→ Raw data:
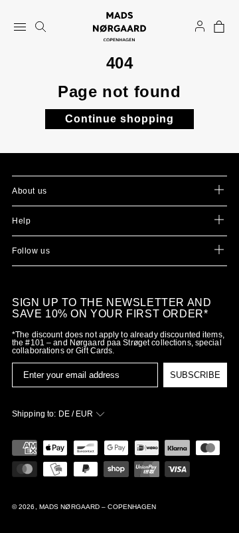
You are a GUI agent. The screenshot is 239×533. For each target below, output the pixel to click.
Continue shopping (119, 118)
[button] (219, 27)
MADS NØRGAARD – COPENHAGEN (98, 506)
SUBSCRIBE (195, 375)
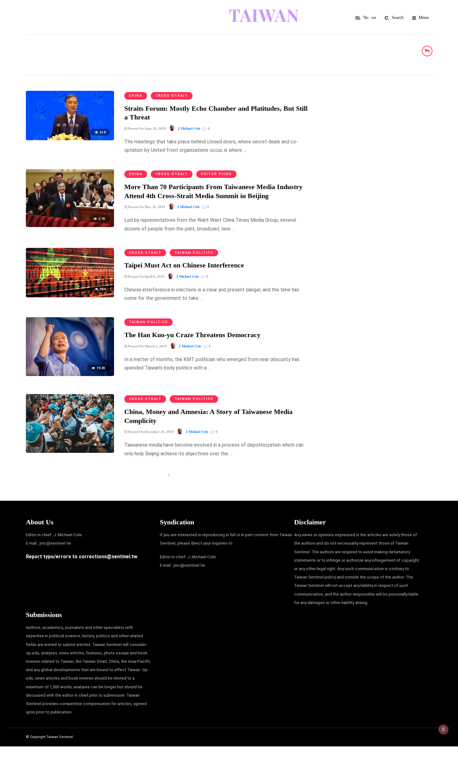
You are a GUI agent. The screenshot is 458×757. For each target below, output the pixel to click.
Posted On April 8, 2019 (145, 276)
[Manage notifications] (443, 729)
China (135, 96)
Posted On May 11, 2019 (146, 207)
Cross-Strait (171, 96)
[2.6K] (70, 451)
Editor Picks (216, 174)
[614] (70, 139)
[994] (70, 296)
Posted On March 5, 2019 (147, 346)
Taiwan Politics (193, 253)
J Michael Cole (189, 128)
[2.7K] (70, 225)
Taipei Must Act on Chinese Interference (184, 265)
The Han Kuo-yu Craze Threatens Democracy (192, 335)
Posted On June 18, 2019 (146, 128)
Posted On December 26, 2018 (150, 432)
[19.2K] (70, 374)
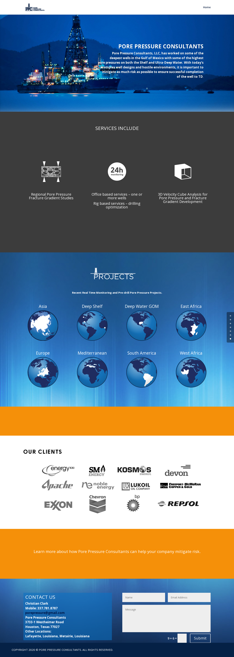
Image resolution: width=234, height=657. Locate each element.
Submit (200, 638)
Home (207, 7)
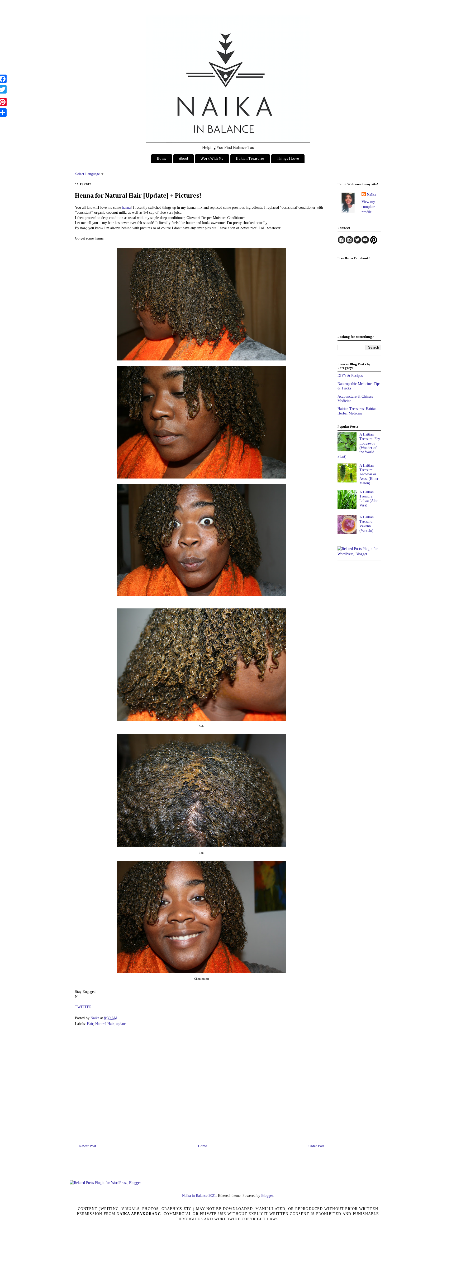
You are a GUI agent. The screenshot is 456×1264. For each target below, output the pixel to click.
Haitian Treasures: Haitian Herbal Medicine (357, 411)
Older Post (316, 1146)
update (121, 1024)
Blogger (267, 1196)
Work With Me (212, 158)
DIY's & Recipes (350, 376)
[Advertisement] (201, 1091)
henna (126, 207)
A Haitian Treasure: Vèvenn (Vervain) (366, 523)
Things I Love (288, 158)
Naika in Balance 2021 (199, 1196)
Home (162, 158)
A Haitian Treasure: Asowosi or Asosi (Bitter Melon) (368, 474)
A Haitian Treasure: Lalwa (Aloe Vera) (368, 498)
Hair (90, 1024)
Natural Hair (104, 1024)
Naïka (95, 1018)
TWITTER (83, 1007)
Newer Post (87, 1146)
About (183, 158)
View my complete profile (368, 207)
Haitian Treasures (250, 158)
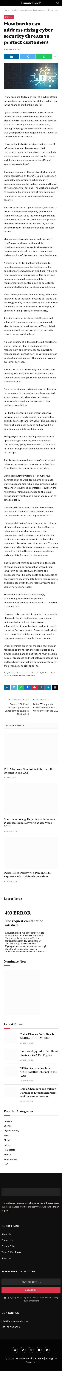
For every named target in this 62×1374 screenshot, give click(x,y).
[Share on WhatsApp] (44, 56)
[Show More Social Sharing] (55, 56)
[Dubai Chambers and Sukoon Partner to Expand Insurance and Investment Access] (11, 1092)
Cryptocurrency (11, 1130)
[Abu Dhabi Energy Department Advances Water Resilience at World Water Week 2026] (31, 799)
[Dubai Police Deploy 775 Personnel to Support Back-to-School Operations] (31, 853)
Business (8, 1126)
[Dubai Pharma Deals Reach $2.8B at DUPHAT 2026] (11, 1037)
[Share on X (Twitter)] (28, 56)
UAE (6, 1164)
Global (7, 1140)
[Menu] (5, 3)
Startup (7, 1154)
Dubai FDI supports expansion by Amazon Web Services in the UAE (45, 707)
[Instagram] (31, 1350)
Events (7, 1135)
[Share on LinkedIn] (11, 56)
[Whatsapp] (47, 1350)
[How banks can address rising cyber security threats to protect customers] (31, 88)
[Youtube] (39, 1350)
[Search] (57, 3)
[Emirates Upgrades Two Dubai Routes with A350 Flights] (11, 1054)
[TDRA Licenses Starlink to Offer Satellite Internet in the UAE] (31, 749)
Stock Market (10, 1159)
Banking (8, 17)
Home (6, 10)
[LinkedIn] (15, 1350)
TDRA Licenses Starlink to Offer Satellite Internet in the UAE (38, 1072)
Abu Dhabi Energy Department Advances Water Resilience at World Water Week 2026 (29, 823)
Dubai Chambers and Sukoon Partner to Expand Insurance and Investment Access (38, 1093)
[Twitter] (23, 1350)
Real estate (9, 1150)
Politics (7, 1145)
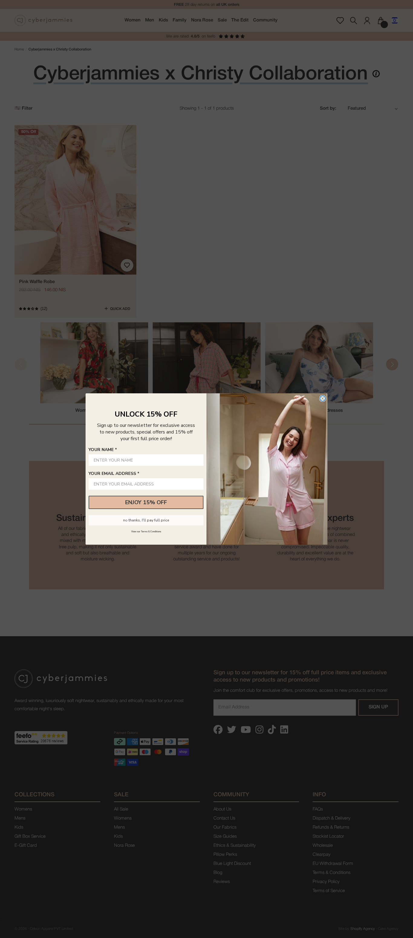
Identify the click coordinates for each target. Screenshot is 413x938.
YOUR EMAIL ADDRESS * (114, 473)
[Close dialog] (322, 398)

→ Stated problem: Set down every row above word for word, leaving out the pictures.

→ Result of the task:
You are a GUI agent. The screenshot is 239×533. For each target below, output the pixel to click.
Continue shopping (119, 118)
[button] (219, 27)
MADS NØRGAARD – COPENHAGEN (98, 506)
SUBSCRIBE (195, 375)
You are a GUI agent. The screenshot is 458×757. For each target below, output the pixel to click.
Posted On April 8, 2019 (145, 276)
[Manage notifications] (443, 729)
China (135, 96)
Posted On May 11, 2019 (146, 207)
Cross-Strait (171, 96)
[2.6K] (70, 451)
Editor Picks (216, 174)
[614] (70, 139)
[994] (70, 296)
Posted On March 5, 2019 (147, 346)
Taiwan Politics (193, 253)
J Michael Cole (189, 128)
[2.7K] (70, 225)
Taipei Must Act on Chinese Interference (184, 265)
The Han Kuo-yu Craze Threatens Democracy (192, 335)
Posted On June 18, 2019 (146, 128)
Posted On December 26, 2018 (150, 432)
[19.2K] (70, 374)
Image resolution: width=234, height=657. Locate each element.
Submit (200, 638)
Home (207, 7)
You are a GUI agent. The screenshot is 456×1264. For each target below, output the pixel to click.
Haitian Treasures: Haitian Herbal Medicine (357, 411)
Older Post (316, 1146)
update (121, 1024)
Blogger (267, 1196)
Work With Me (212, 158)
DIY's & Recipes (350, 376)
[Advertisement] (201, 1091)
henna (126, 207)
A Haitian Treasure: Vèvenn (Vervain) (366, 523)
Things I Love (288, 158)
Naika in Balance 2021 (199, 1196)
Home (162, 158)
A Haitian Treasure: Asowosi or Asosi (Bitter Melon) (368, 474)
A Haitian Treasure: Lalwa (Aloe Vera) (368, 498)
Hair (90, 1024)
Natural Hair (104, 1024)
Naïka (95, 1018)
TWITTER (83, 1007)
Newer Post (87, 1146)
About (183, 158)
View my complete profile (368, 207)
Haitian Treasures (250, 158)
For every named target in this 62×1374 screenshot, give click(x,y).
[Share on WhatsApp] (44, 56)
[Show More Social Sharing] (55, 56)
[Dubai Chambers and Sukoon Partner to Expand Insurance and Investment Access] (11, 1092)
Cryptocurrency (11, 1130)
[Abu Dhabi Energy Department Advances Water Resilience at World Water Week 2026] (31, 799)
[Dubai Police Deploy 775 Personnel to Support Back-to-School Operations] (31, 853)
Business (8, 1126)
[Dubai Pharma Deals Reach $2.8B at DUPHAT 2026] (11, 1037)
[Share on X (Twitter)] (28, 56)
UAE (6, 1164)
Global (7, 1140)
[Menu] (5, 3)
Startup (7, 1154)
Dubai FDI supports expansion by Amazon Web Services in the UAE (45, 707)
[Instagram] (31, 1350)
Events (7, 1135)
[Share on LinkedIn] (11, 56)
[Whatsapp] (47, 1350)
[How banks can address rising cyber security threats to protect customers] (31, 88)
[Youtube] (39, 1350)
[Search] (57, 3)
[Emirates Upgrades Two Dubai Routes with A350 Flights] (11, 1054)
[TDRA Licenses Starlink to Offer Satellite Internet in the UAE] (31, 749)
Stock Market (10, 1159)
Banking (8, 17)
Home (6, 10)
[LinkedIn] (15, 1350)
TDRA Licenses Starlink to Offer Satellite Internet in the UAE (38, 1072)
Abu Dhabi Energy Department Advances Water Resilience at World Water Week 2026 (29, 823)
Dubai Chambers and Sukoon Partner to Expand Insurance and Investment Access (38, 1093)
[Twitter] (23, 1350)
Real estate (9, 1150)
Politics (7, 1145)
Identify the click coordinates for each target. Screenshot is 413x938.
YOUR EMAIL ADDRESS * (114, 473)
[Close dialog] (322, 398)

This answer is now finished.